岬け家訓第15条『カビが生えても不毛は不毛』
さて、そうなると、わたしもいよいよ覚悟を決めないといけなくなってきた。
岬けの旧家の屋根裏。
最初にレーコさんと出会ったこの場所で、わたしはレーコさんと一対一で向き合っていた。
「岬け家訓第38条! 『もったいぶるのはもったいない』!」
まず第一声。わたしは家訓をレーコさんにぶつける。
蒼馬先輩の推理は、結局聞けずじまいになってしまった。
そしてなにあろう、それを妨害したのはレーコさんだ。
こうなれば、問い詰めるしかない。
レーコさんは、きっと、わたしが知らないことを、いっぱい知っている。
きっと、都合の悪いこともいっぱいあるのだろう。
それでも、わたしはできるだけ、知りたいと思う。
レーコさんは、わたしを守ると言ってくれた。それは、絶対に、まちがいなく、信じられる。
だけど、なにも教えないというかたちでわたしを守るというのなら、わたしはノーをつきつける。
「岬け家訓第112条『真実重みは持ちきれない』」
レーコさんの返答は、わたしの知らない家訓でのカウンターだった。
またあの浮遊感。レーコさんはいつものようにわたしを支えることをせず、仏頂面で宙にあぐらをかいている。

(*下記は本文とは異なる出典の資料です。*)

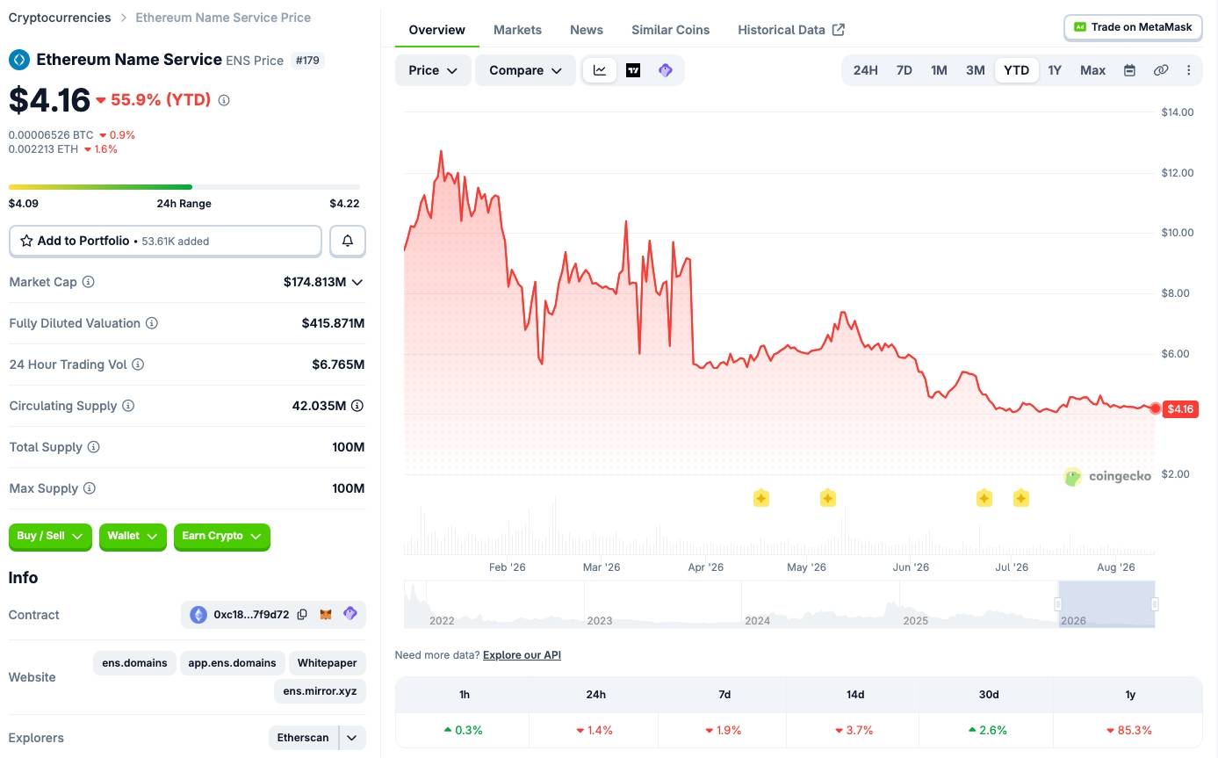Screen dimensions: 1218x758
Task: Copy the chart link icon
Action: click(1161, 70)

「岬け家訓第95条! 『好奇心は死者をも活かす』!」
そっちがその気なら、わたしだってそれを家訓で打ち返してやる!
「岬け家訓第113条『死なばひとりで知ればもろとも』」
また……浮き上がる感覚……わたしの知らない家訓。
ほほう……徹底抗戦のつもりですか……。
だがね、レーコさん!
岬け期待のホシを、あまく見ないことだ!
「岬け家訓第43条! 『旅の道連れあの世にゃ渡せ』!」
「岬け家訓第28条『行きて帰ればおかえりなさい』」
「岬け家訓第29条! 『カエルの子は田んぼに帰る』!」
「……岬け家訓第15条『カビが生えても不毛は不毛』」
はーっ、はーっ、と荒い息で、たがいににらみあったまま、それ以上の言葉を発さない。
わたしの視界はぐらぐらゆれていた。
ここにきてから、まだ教えてもらっていない家訓を覚えると、こうして浮き上がるような感覚がする……さすがにもう、それくらいは理解できていた。
それに、わたしだけ、『シノカ』を持っていないのに、死神が見える。
もっと言えば、カード自体は持っていないのに、なぜかわたしは『シノカ』の機能を使うことができている。
からだでタッチすれば、ピッと音が鳴る。
わたしのからだそのものが、『シノカ』になっているみたいに。
「優依……おまえは、そのままでいればいいんだ」
レーコさんが、猛獣を落ち着かせるみたいに、ゆっくりと話す。
「おまえがミサキ小学校を卒業すれば、それでいい。その間になにが起きようと……いや、なにも、起こさせない」
「レーコさん、説明して」
「だめだ」
「どうして!」
「おまえにはもう、岬けの……家訓が、染み渡っている」
「それって……毒みたいなもの?」
自分で口にして、その意味に震えあがった。
わたしが今日まで支えにしてきた岬けの家訓が、わたしのからだをむしばむ毒なのだとしたら……わたしはいったい、なにを信じていけばいい?
「それはちがう! 岬けの家訓は、おまえたちが受け継いできた、立派なものだ!」
「じゃあ、わたしが感じる、あのふわっとしたやつはなんなの?」
「それは……」
レーコさんは口を開いたまま、固まった。
ああ、はい。
そうですか。
なにも言えないんですか。
わたしはこれでも、レーコさんのこと、大切なパートナーだと思ってきたのに。
その仕打ちが、これですか。
だったら……。
「もういい!」
わたしは下に通じる階段へと向かう。
「優依! お願いだ、わたしを信じてくれ」
顔も合わさず、無言のまま、わたしは階段の段差に足を入れて、のぼってきたときと同じかっこうで、下におりていった。